# TASK TO COMPLETE
Restate, word for word, the lines from the opening line of the data through the line containing "24時間緊急通報システム (284, 1382)", both included, and nothing else.

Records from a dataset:
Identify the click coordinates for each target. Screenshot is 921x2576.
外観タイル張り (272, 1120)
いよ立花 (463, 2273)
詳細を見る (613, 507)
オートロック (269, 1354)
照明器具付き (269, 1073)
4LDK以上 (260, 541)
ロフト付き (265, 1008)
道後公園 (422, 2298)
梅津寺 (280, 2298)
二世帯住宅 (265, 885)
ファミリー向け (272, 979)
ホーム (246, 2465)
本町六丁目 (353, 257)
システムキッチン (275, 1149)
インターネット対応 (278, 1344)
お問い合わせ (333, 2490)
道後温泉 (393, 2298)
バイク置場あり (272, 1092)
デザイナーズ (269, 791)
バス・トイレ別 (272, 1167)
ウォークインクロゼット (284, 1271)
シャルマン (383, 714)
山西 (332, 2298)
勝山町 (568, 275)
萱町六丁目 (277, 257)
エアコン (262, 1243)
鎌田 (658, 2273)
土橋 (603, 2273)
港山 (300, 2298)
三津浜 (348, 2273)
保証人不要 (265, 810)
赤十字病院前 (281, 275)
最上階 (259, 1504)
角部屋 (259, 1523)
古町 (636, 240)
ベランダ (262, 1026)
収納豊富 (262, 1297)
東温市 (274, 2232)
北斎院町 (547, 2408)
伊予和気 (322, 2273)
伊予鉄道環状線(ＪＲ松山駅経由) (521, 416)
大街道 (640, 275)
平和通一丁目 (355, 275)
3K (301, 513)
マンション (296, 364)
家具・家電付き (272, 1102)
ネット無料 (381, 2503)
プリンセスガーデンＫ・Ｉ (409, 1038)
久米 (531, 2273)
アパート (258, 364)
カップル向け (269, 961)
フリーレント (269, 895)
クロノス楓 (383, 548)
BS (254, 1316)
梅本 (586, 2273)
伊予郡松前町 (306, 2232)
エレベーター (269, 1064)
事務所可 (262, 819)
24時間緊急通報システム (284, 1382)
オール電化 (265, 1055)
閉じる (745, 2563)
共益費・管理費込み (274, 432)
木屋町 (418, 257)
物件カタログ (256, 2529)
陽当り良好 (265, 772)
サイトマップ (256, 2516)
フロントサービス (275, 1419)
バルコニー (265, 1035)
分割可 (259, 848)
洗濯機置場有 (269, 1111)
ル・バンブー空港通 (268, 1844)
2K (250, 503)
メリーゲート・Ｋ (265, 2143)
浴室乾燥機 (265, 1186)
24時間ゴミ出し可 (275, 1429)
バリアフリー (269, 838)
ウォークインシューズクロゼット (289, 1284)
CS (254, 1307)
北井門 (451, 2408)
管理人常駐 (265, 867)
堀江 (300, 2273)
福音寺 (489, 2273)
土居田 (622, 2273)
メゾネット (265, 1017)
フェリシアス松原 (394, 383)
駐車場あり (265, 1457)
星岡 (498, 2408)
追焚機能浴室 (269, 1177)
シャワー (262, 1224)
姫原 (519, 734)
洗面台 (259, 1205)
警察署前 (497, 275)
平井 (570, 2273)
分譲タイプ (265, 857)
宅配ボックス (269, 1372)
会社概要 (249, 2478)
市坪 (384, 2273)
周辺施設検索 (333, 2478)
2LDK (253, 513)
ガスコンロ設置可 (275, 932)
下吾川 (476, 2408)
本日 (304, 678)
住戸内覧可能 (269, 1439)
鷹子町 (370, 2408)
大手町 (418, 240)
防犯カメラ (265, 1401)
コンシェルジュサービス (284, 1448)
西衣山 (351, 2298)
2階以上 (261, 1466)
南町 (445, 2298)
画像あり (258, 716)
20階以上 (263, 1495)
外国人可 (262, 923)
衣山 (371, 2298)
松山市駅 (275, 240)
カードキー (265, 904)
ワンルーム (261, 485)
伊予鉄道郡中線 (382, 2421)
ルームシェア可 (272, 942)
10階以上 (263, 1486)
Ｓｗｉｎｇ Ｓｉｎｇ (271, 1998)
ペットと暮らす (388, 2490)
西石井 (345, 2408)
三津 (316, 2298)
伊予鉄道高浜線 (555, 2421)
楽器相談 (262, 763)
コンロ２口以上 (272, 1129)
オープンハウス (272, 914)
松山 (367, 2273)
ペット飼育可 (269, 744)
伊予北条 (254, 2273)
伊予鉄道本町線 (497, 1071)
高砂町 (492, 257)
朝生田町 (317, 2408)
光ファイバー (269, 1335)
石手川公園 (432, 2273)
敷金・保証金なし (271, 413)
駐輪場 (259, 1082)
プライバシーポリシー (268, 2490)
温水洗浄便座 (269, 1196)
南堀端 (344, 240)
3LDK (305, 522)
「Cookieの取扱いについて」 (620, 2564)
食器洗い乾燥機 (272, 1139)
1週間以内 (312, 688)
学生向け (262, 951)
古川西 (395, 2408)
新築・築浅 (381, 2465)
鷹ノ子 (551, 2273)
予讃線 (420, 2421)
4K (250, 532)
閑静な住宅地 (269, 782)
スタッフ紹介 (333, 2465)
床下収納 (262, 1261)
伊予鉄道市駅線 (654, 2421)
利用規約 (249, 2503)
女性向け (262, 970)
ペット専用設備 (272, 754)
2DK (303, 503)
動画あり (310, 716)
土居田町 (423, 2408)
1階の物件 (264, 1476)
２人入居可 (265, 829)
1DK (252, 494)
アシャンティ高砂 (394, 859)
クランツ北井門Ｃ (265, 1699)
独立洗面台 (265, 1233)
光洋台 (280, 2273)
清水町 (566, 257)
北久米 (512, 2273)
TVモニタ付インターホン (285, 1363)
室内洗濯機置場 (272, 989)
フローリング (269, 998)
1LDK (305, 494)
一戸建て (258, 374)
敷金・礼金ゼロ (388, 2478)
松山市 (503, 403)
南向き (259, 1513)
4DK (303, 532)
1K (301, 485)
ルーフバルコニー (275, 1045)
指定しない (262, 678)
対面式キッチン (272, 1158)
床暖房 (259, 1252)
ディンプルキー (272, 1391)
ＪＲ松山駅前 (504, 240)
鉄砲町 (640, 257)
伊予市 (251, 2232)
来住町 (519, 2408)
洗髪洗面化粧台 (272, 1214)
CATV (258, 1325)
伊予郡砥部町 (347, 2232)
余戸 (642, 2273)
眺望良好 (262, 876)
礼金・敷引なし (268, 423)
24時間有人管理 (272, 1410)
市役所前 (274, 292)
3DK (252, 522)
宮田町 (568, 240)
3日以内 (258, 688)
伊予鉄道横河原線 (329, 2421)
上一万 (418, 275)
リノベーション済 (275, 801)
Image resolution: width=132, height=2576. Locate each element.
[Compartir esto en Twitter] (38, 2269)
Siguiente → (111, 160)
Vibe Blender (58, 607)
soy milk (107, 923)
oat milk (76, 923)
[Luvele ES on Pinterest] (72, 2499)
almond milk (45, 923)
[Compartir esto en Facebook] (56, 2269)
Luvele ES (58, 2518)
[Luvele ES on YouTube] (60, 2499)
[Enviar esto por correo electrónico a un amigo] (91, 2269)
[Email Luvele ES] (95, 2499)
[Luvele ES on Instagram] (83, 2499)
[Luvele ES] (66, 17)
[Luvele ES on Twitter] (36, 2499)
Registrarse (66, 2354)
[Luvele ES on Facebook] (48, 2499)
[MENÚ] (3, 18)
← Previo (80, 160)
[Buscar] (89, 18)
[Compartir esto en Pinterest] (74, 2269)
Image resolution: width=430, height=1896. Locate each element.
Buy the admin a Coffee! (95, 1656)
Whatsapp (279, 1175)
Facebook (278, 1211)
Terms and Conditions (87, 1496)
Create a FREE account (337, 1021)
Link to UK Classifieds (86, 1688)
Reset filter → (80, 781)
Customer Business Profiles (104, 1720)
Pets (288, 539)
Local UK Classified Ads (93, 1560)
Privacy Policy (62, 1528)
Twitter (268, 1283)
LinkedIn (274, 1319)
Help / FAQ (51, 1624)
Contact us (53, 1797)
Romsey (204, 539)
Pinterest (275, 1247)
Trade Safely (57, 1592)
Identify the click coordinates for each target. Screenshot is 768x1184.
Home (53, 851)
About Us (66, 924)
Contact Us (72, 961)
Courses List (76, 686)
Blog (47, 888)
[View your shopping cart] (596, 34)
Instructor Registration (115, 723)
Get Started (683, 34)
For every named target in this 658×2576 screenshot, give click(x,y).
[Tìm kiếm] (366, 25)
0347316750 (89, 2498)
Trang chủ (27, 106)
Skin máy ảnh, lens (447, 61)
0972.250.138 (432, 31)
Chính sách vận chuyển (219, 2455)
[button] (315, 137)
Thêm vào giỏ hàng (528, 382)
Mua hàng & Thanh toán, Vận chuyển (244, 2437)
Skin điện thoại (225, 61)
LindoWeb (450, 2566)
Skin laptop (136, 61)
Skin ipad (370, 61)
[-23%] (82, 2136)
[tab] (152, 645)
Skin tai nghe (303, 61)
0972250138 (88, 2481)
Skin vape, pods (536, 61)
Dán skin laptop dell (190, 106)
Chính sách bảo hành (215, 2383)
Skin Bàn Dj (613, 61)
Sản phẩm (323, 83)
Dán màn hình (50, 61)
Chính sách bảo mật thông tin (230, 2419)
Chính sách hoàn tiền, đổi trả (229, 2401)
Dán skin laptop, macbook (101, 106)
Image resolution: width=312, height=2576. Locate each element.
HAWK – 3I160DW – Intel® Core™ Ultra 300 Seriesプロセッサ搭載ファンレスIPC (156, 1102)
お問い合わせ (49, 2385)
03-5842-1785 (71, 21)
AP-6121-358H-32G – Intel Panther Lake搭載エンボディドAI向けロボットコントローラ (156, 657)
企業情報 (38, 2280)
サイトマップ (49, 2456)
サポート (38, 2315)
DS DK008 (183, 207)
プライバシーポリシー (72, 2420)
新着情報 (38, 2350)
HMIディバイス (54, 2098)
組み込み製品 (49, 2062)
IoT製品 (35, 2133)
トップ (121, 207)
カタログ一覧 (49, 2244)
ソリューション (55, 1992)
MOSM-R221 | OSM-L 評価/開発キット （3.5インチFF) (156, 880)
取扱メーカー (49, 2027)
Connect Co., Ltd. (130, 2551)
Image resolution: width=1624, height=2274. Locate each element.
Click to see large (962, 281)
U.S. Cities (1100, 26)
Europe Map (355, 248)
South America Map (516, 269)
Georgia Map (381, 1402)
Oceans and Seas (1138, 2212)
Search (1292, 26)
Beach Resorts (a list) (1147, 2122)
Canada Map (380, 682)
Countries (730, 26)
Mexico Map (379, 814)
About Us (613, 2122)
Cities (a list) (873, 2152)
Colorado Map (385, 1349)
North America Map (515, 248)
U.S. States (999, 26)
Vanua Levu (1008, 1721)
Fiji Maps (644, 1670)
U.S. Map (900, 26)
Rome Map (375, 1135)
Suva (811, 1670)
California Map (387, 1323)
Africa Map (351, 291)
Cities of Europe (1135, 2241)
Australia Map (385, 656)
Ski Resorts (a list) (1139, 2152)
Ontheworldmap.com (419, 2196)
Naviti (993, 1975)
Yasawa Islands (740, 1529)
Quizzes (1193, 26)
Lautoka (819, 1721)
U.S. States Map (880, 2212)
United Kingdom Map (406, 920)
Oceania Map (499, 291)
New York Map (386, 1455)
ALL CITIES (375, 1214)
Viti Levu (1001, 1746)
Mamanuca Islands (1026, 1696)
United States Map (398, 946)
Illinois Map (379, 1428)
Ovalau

# SOLUTION TO THIS PROBLEM
Identify the click coordinates for each target. Screenshot is 921x2576.
外観タイル張り (272, 1120)
いよ立花 (463, 2273)
詳細を見る (613, 507)
オートロック (269, 1354)
照明器具付き (269, 1073)
4LDK以上 (260, 541)
ロフト付き (265, 1008)
道後公園 (422, 2298)
梅津寺 (280, 2298)
二世帯住宅 (265, 885)
ファミリー向け (272, 979)
ホーム (246, 2465)
本町六丁目 (353, 257)
システムキッチン (275, 1149)
インターネット対応 (278, 1344)
お問い合わせ (333, 2490)
道後温泉 (393, 2298)
バイク置場あり (272, 1092)
デザイナーズ (269, 791)
バス・トイレ別 (272, 1167)
ウォークインクロゼット (284, 1271)
シャルマン (383, 714)
山西 (332, 2298)
勝山町 (568, 275)
萱町六丁目 (277, 257)
エアコン (262, 1243)
鎌田 (658, 2273)
土橋 (603, 2273)
港山 (300, 2298)
三津浜 (348, 2273)
保証人不要 (265, 810)
赤十字病院前 (281, 275)
最上階 (259, 1504)
角部屋 (259, 1523)
古町 (636, 240)
ベランダ (262, 1026)
収納豊富 (262, 1297)
東温市 (274, 2232)
北斎院町 (547, 2408)
伊予和気 (322, 2273)
伊予鉄道環状線(ＪＲ松山駅経由) (521, 416)
大街道 (640, 275)
平和通一丁目 (355, 275)
3K (301, 513)
マンション (296, 364)
家具・家電付き (272, 1102)
ネット無料 (381, 2503)
プリンセスガーデンＫ・Ｉ (409, 1038)
久米 (531, 2273)
アパート (258, 364)
カップル向け (269, 961)
フリーレント (269, 895)
クロノス楓 (383, 548)
BS (254, 1316)
梅本 (586, 2273)
伊予郡松前町 (306, 2232)
エレベーター (269, 1064)
事務所可 (262, 819)
24時間緊急通報システム (284, 1382)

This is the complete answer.